What they want instead is an invitation.

People’s faces light up when they see me standing on the side of the road in my polar bear costume. It makes them smile and grabs their attention. Perhaps it also lowers their defenses. Many give me a thumbs up, and when they have had a chance to read our signs, which we are holding spread out in the style of old Burma Shave ads (signs stacked along the road completing a sentence) — they honk their approval.

Of course, occasionally, someone also gives us the middle finger or shouts something like “get a job” while speeding by, but the majority of people seem curious.

I call this activity “polarbearing” and I do it, in part, because I know people don’t want to be lectured about climate change.

Once an employee of the restaurant next door brought us water. She was worried, she said, seeing me stand there in the polar bear outfit in 90-plus degrees Fahrenheit. My friends worry too sometimes. And I’ve lost count of the number of passersby who come up and say “You must be really hot in there.” No one can actually understand what I’m saying through the bear mask, so I just nod. Yes, it’s too hot. For all of us.

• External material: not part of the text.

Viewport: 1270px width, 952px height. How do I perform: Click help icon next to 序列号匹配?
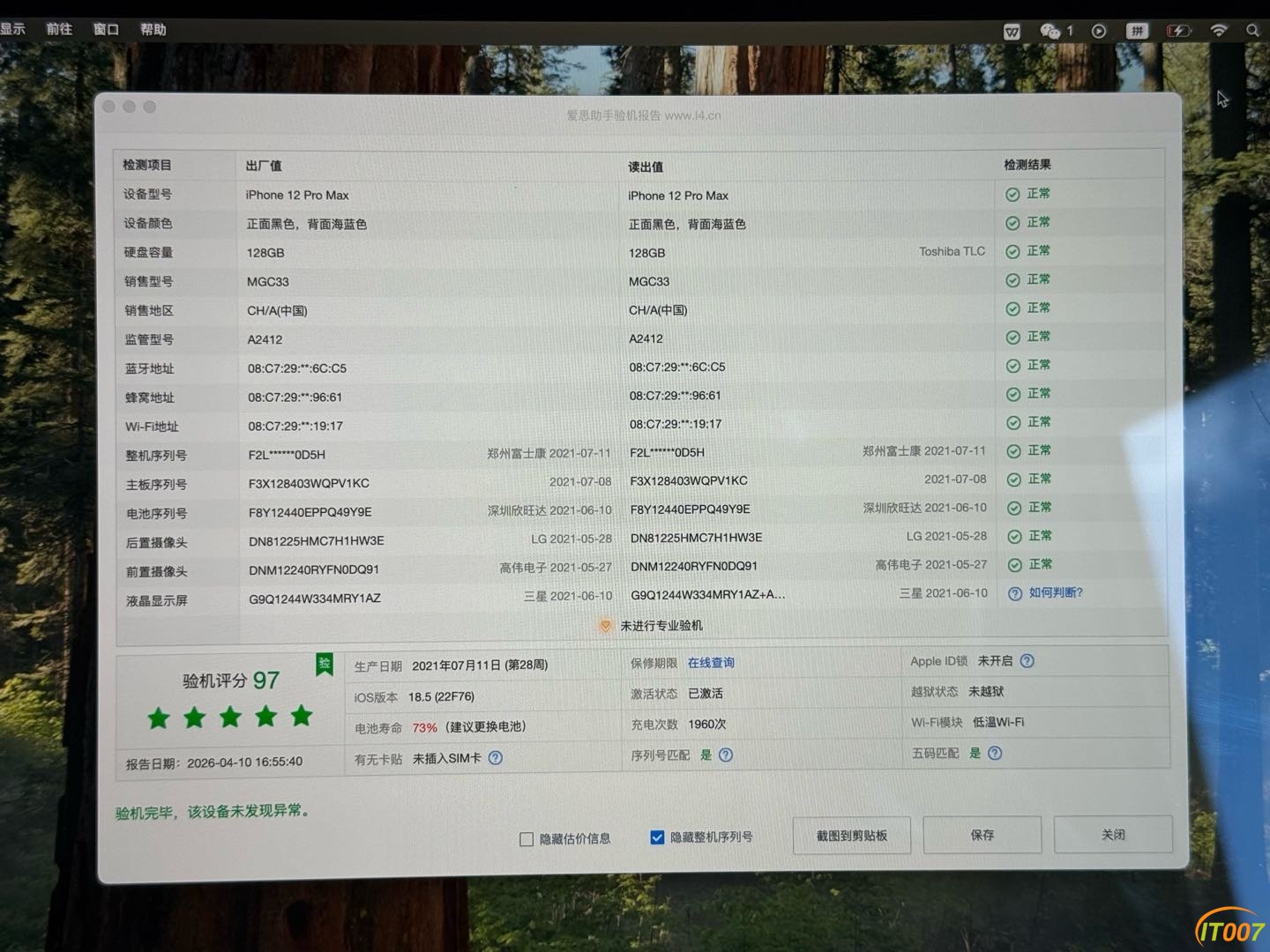(x=726, y=755)
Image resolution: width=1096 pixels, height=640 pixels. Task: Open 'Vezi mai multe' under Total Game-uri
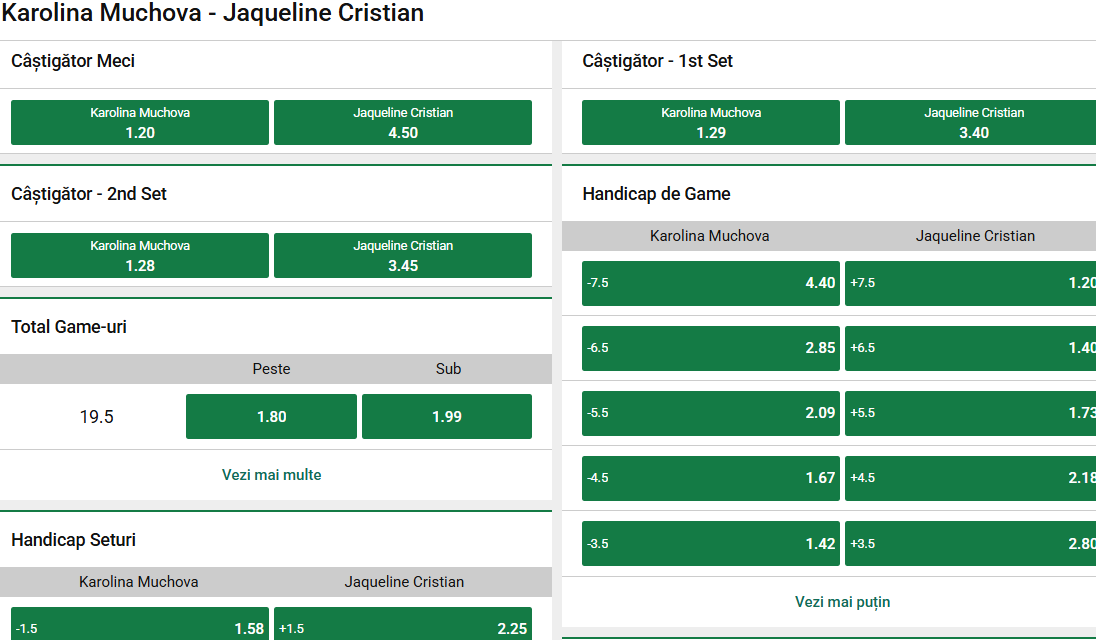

An extinction-themed protest four years ago inspired me to make the costume. I made the head from a template for a paper mask I found on Etsy.com. It meant printing the 20-plus pages of the template and gluing it onto cardboard, before cutting it into dozens of small pieces, then reassembling it according to the instructions. The whole thing took about a day. I got a few yards of “fake fur” at a textile shop, glued some of it over the head and sewed a pair of overalls from the rest. I’ve already had to remake the head once — after several years of climate protests, the thin cardboard gets soggy.

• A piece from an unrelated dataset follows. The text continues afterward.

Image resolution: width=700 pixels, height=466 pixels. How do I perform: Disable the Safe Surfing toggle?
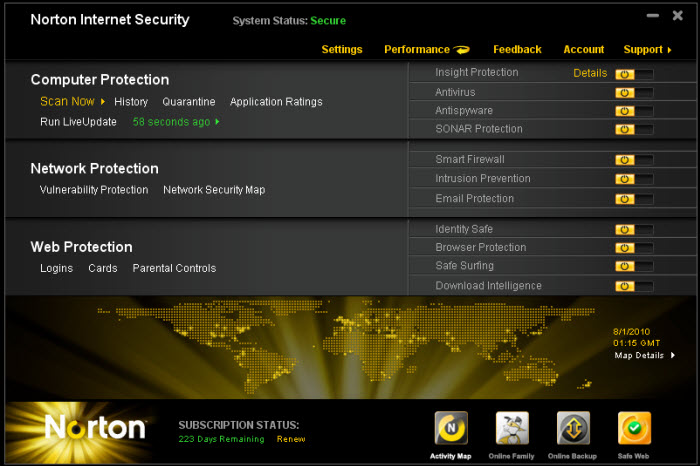[x=634, y=266]
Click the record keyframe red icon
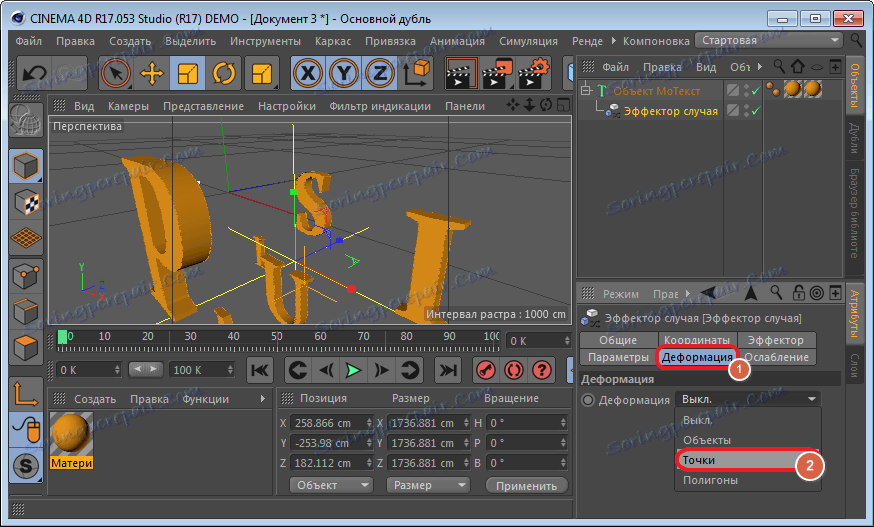This screenshot has width=874, height=527. pos(486,370)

According to Yale Climate Change Communication, the majority of people in the U.S. are either concerned or alarmed about the climate crisis. But even among the alarmed: “Most, however, do not know what they or others can do to solve the problem.”

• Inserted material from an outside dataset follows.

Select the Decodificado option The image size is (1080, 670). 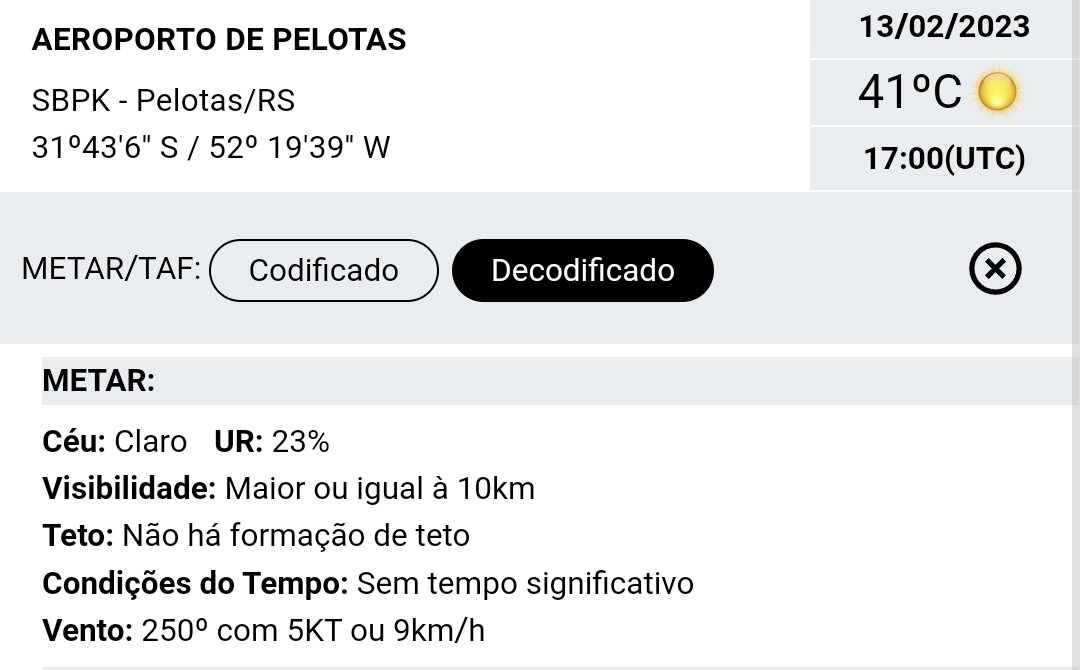click(x=583, y=270)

I understand that the climate crisis is enormous — even overwhelming. But when people say they feel overwhelmed and don’t know what to do, my first question is always: “Have you tried doing anything?”

The author, in the polar bear suit, with other climate activists on Route 9 in Framingham. (Courtesy Sabine von Mering)
The author, in the polar bear suit, with other climate activists on Route 9 in Framingham. (Courtesy Sabine von Mering)

I hope my polar bear costume also reminds people that they still have a lot more power than an actual polar bear to make a difference. And with that power comes responsibility.

As we stand there on Route 9, I wonder about the conversations we’re starting in the cars driving by. I think about the couple that seems eager to read every sign, the parents and their kids, who seem to get a kick out of the polar bear suit, the lone driver on the phone with a friend.

Will they consider taking action? Do they understand how much power they have, just by making a decision about which bank to use?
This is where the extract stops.